とにかく犯人を突き止めなければならない。

Aと中也の今後を左右する問題。


犯人との取引をしてからAはマフィアのパソコンに釘付けになった。







翌日の晩


仕事を終えた中也は、疲れた身体を引きずりながら自分の執務室と離れた廊下を歩いて居た。



Aの部屋に行くためだ。



片手には差し入れとして彼女の好きなスコーンの入った袋を下げている。


昨日からAは部屋にこもりきりで仕事をしている。

休憩もろくに取らないらしい。


そんなAを気遣ってのことだ。


まぁ、先日森鴎外に言われた命令でもあるのだが・・・


部屋の前でドアに手をかけ、先日脱衣所で起こった騒動をハッと思い出し、手を離した。


ーーーコンコンコンッ


今度はノックをしてから、ドアノブに手をかける。


中「入るぞA」


そこには・・・机に突っ伏したまま眠ったAの姿があった。


中「おいおい、無理し過ぎだろ・・・」


彼女に近寄り、そばにあった膝掛けをかける。


すると、彼女が不意に呟いた。




『主・・・』



主・・・の言葉に、中也は反応してしまう。


その言葉は、彼が探す人工知能メルロが彼を呼ぶ時の呼称だ。


辞めろと言われてもやめなかった、その呼び名を。




『やっぱりメルロ・・・みてぇだな、こいつ』




悲しげな顔で彼女を見る。



一緒に過ごして、何度もメルロに似ていると・・・。
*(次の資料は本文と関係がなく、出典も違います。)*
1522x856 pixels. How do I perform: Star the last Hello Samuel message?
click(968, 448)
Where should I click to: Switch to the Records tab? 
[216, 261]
中也はAとメルロを重ねていた。


中「なんかほんと・・・」


ーーー似てる。


思い立ったら真っ直ぐなところも、

しっかりしているところもら

慌てると敬語が外れるところも、



外見や性格がそっくりとは言えないが、似通ったところがあると中也は感じていた。



それでも実際は、声も性格も、立ち振る舞いもやはり違う。


メルロのようで、メルロではない。



そして・・・


中「・・・・・・無防備に寝てんじゃねぇよ」



そんな彼女に対して、




数年前に止まってしまった気持ちを呼び起こすかのように・・・


中「・・・A」


彼女の名前を静かに呼んだ。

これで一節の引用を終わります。